EtIndonesia. Kita semua pernah mengalaminya—berputar-putar di tempat parkir yang penuh sesak, mencari tempat. Lalu, seseorang masuk ke tempat khusus difabel dan keluar dari mobilnya dalam keadaan baik-baik saja, dan itu menyebalkan. Lagipula, Anda sudah lama mencari tempat.
Menghadapi mereka secara langsung terasa terlalu canggung, jadi Anda memilih pendekatan yang tidak terlalu konfrontatif: meninggalkan catatan pasif-agresif di kaca depan mobilnya.
Merasa bangga, Anda berjalan kembali ke mobil, senang karena telah menegur orang itu. Anda merasa lebih baik saat melangkah lebih jauh dari tempat parkir Anda yang jauh ke toko. Namun, pernahkah Anda berpikir bahwa Anda mungkin telah menghakimi orang yang salah?

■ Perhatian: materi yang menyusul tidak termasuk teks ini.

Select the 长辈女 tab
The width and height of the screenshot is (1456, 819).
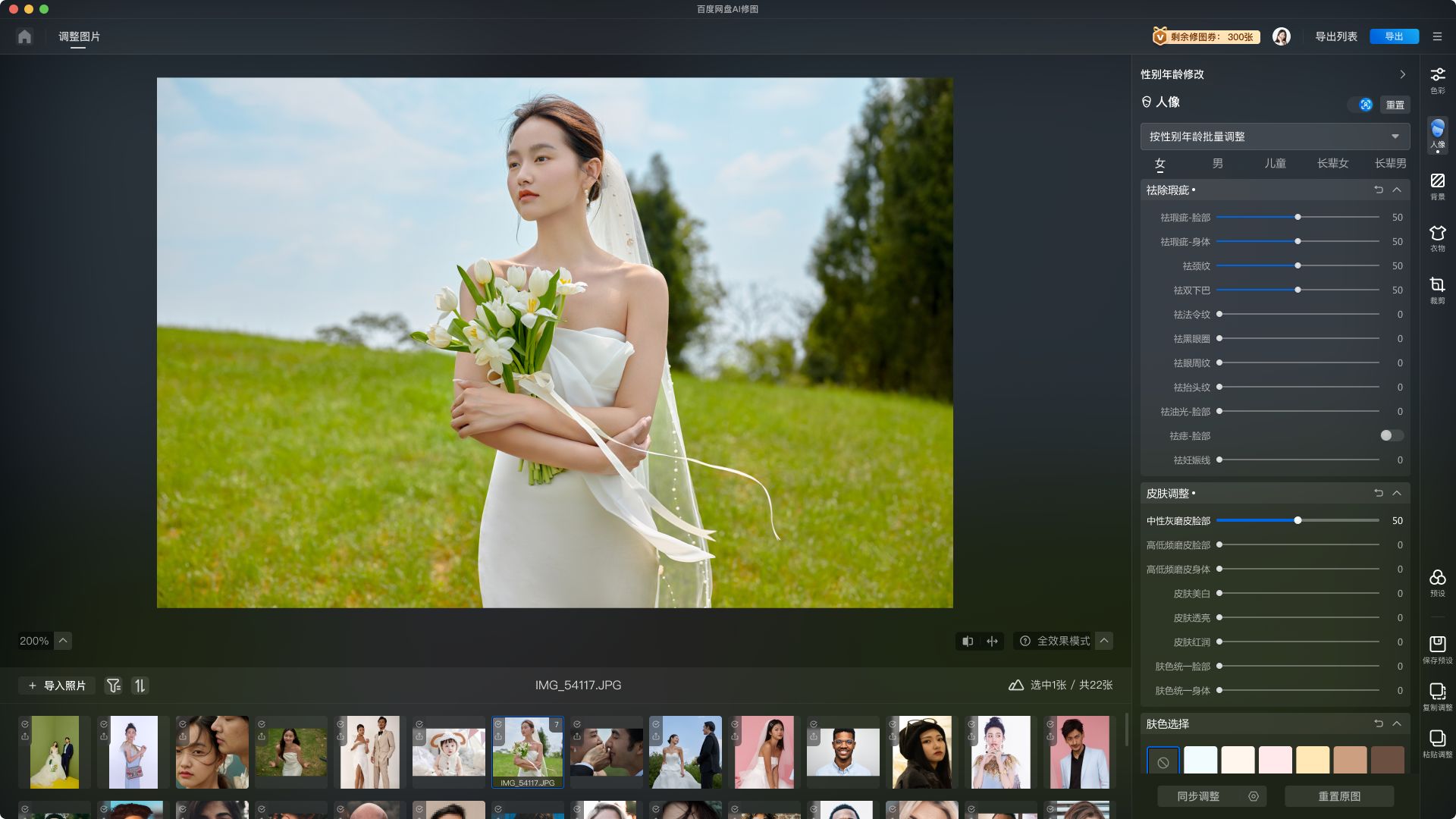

Bagaimana jika orang yang menerima catatan itu punya alasan bagus untuk menggunakan mobil dengan stiker dan tanda khusus difabel?
Itulah yang terjadi pada Emma Doherty, yang terkejut menemukan kata-kata kasar seperti itu tertulis dalam catatan yang tertinggal di mobilnya.
Catatan itu menggunakan bahasa yang cukup kasar:
“Dasar tukang tipu yang malas. Kamu tidak membawa serta penyandang disabilitas! Tempat-tempat ini disediakan untuk orang-orang yang membutuhkannya!!!”
Saya tahu menghindari konflik adalah sesuatu yang biasa kita lakukan, tetapi jika orang yang menulis catatan ini berbicara dengan Emma, ​​seluruh situasi bisa diselesaikan.
Sebaliknya, Emma harus membuka Facebook untuk menanggapi, menegur penulis anonim itu dan menjelaskan situasinya kepada semua orang. Mudah-mudahan, jika penulis catatan itu melihat kirimannya, mereka akan menyadari betapa salahnya dia.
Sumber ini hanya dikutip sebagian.